Just a short post. Oh by the way, before I launch into the main thrust of my talk, I saw a video today of Matt Cutts giving a talk at WordCamp San Francisco 2009 in which he said that bloggers should post about the things they know best, so actually this blog must be the best blog in the universe because I’m writing about a subject that no-one knows better, me.

Cutts has a lot more to say, and he’s quite a good speaker in a reasonable way, so I’d recommend the above video to anyone with their own WordPress blog, or even a passing interest in SEO.

Anyway, I digress. My rant right now is Twitter’s FollowFridays, a process where people recommend Tweeps they’ve enjoyed to other Tweeps who are following them: it allows their followers to jump between Venn-diagram like follower groups to  follow new people outside the Tweeps they follow. Do you follow?

I love FollowFridays. I try to make something special of my heartfelt recommendations every week.

One week, I did it all in rhyming couplets. Another week it was all in ransom notes. They still talk fondly of the Friday I encoded every recommendation using the World War Two Enigma machine as used in the factually-sensitive movie U571.

For me, a FollowFriday recommendation must be honest, genuine and meaningful.

So it irks me when my #FF is re-tweeted by a total stranger (probably a spammer) who just sees it as a lazy way to get their Tweet-name more widely known to my Tweeps. They think it makes them look friendly and inviting. I think they’re parasites.

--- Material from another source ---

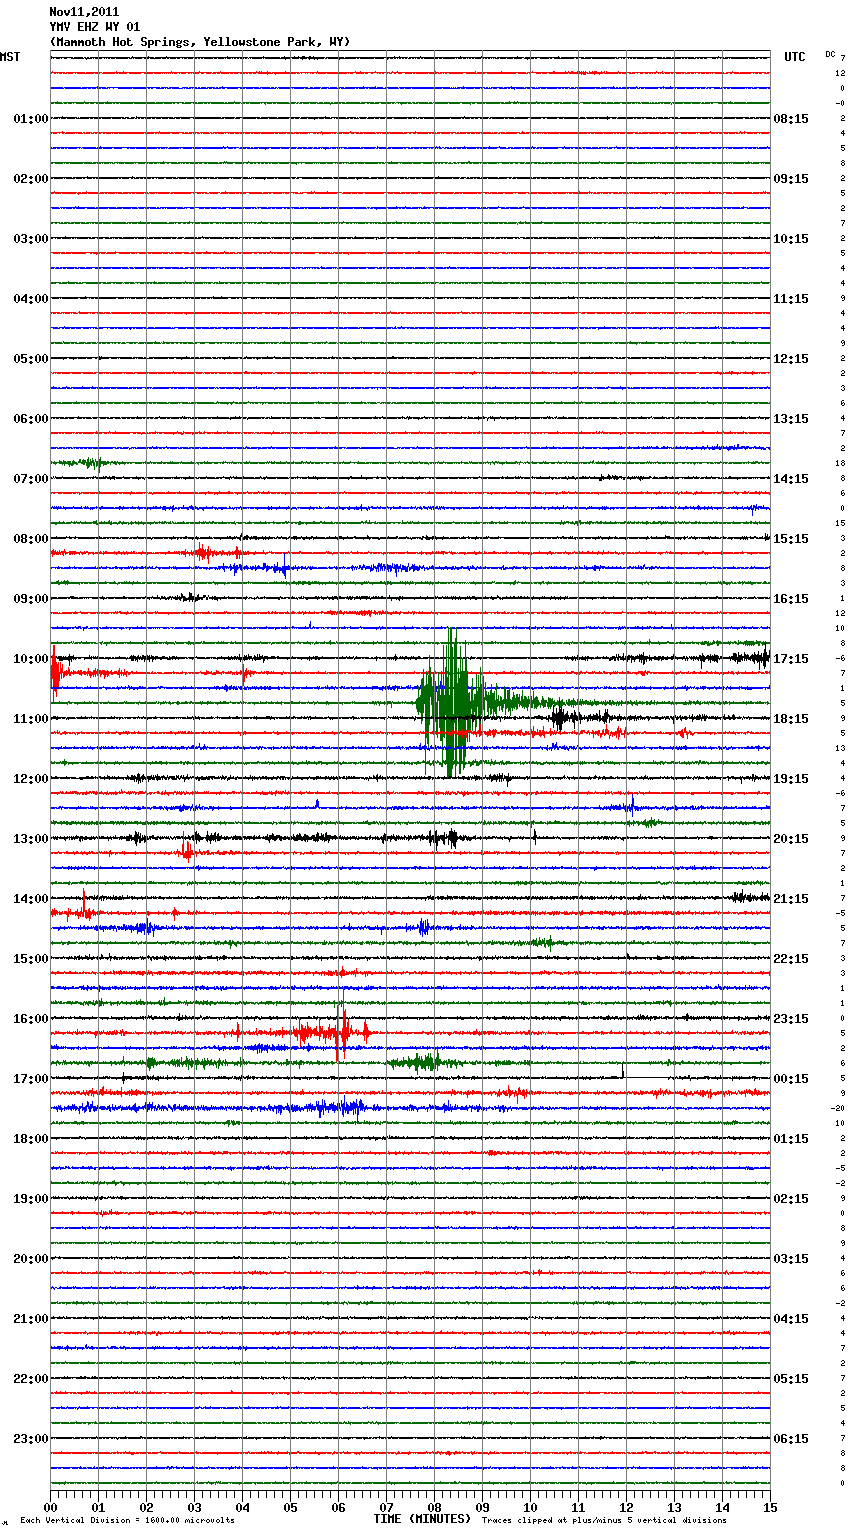Screen dimensions: 850x1534
Task: Click the 15 minute tick label on bottom axis
Action: coord(769,1507)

And I’m also annoyed by FollowFriday recommendations from people who don’t follow me themselves: why, if you’re not prepared to commit, should you insist others do?

This seems to happen most often with people who have achieved some sort of celebrity status, as it did with me again today. By the way, the following story ends well, which says a lot about the person concerned.

Karen Krizanovich — TV and radio presenter, Journalist, Agony Aunt, personal trainer — is on Twitter as @Krizanovich. I have a great deal of time for Karen’s writing and her outlook on life and we’ve had several good conversations on the Twitter network, so I’m more than happy to recommend her to anyone, and I did again today.

Shortly afterwards, I recieved a tweet from Karen saying …

@maxormark I #ff you! Right back!

… but Karen wasn’t on  my fan list.

I’m cool with that; even *I* can’t (even won’t) follow everyone who follows me, and I’m just a civilian.

However, albeit fuelled by some indefinite quantity of alcohol, I decided I would challenge her. I wrote…

sort of begs the question: Why aren’t *you* following me, if you’re asking others to …

Karen, beeing the star she undoubtably is, didn’t go all Diva on me; she launched into another conversation. She told me simply

“Thought I was!

There then followed a series of mutual feed lines about spammers and junk mail and eventually everyone felt good.

@Krizanovich now follows @maxormark.

Most of us civilians have experience of being seemingly ignored by celebrities: I can think of several people in this categorywho I simply don’t follow any more.

However, tonight’s experience has left me wondering (just a little bit) … perhaps it’s just that they *think* they’re following us. Or perhaps not.